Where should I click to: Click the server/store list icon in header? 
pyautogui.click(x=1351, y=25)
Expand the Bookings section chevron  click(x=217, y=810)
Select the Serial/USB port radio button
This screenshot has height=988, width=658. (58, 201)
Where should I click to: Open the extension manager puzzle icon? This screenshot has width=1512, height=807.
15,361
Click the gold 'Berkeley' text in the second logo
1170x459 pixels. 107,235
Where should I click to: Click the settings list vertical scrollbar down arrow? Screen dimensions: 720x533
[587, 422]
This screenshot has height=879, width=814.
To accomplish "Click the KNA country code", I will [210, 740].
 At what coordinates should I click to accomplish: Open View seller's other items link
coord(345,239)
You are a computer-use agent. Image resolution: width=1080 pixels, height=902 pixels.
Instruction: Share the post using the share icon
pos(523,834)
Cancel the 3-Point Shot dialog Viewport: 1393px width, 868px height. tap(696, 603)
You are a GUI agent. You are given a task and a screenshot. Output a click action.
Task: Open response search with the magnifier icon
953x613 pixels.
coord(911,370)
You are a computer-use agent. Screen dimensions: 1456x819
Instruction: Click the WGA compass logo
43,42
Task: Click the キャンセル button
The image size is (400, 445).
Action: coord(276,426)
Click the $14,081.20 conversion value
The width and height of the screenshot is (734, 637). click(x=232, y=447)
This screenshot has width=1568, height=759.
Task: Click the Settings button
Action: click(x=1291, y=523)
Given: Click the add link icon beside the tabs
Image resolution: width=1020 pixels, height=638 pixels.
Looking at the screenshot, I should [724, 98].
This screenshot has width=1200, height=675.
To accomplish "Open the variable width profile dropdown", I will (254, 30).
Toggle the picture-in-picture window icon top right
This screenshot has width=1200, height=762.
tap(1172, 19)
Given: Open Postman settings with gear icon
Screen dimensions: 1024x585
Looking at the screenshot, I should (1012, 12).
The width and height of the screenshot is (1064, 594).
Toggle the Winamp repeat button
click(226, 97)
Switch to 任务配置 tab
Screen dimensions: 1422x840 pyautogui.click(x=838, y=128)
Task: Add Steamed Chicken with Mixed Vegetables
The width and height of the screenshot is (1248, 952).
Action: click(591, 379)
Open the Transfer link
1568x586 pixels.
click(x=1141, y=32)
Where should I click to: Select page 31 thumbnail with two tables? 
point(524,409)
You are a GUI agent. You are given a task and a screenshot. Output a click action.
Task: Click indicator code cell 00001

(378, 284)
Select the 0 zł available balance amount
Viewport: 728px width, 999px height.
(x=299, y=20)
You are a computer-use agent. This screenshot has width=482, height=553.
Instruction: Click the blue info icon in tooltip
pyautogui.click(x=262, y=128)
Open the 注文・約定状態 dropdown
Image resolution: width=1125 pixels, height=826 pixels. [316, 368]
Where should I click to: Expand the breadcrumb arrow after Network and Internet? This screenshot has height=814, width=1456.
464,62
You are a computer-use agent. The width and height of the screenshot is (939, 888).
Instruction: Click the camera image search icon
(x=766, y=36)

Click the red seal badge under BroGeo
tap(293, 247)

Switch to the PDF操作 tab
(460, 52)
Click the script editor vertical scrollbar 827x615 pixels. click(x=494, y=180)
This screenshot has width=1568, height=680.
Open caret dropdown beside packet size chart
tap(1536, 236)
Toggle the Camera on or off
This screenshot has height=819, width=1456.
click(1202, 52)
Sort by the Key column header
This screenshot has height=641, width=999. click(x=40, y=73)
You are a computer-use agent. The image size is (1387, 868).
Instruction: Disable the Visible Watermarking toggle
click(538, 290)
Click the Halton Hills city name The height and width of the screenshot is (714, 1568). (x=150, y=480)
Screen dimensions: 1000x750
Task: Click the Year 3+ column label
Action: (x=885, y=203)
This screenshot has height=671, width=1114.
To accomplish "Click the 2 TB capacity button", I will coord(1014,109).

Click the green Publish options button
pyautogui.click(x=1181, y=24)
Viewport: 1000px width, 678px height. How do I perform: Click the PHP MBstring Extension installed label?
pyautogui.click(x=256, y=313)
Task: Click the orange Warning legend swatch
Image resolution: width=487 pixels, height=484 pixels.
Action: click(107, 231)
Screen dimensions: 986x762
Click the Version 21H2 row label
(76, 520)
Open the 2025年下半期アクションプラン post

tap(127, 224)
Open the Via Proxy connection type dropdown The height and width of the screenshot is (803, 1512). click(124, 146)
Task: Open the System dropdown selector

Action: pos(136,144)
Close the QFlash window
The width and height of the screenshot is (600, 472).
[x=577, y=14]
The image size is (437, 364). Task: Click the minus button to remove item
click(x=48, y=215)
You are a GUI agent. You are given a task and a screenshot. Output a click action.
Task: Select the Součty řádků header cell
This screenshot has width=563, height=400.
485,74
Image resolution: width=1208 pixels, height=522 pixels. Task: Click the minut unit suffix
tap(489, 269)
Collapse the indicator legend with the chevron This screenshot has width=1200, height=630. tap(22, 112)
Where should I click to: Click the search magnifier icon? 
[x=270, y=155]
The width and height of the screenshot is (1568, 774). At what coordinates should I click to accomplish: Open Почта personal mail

- _Exercise description_: Render the data from its first line through the line containing "coord(345,239)", inclusive, as a JSON list of strings, one string per line, with blank lines left out.

- _Reply to the task_:
[
  "Where should I click to: Click the server/store list icon in header? ",
  "pyautogui.click(x=1351, y=25)",
  "Expand the Bookings section chevron  click(x=217, y=810)",
  "Select the Serial/USB port radio button",
  "This screenshot has height=988, width=658. (58, 201)",
  "Where should I click to: Open the extension manager puzzle icon? This screenshot has width=1512, height=807.",
  "15,361",
  "Click the gold 'Berkeley' text in the second logo",
  "1170x459 pixels. 107,235",
  "Where should I click to: Click the settings list vertical scrollbar down arrow? Screen dimensions: 720x533",
  "[587, 422]",
  "This screenshot has height=879, width=814.",
  "To accomplish \"Click the KNA country code\", I will [210, 740].",
  " At what coordinates should I click to accomplish: Open View seller's other items link",
  "coord(345,239)"
]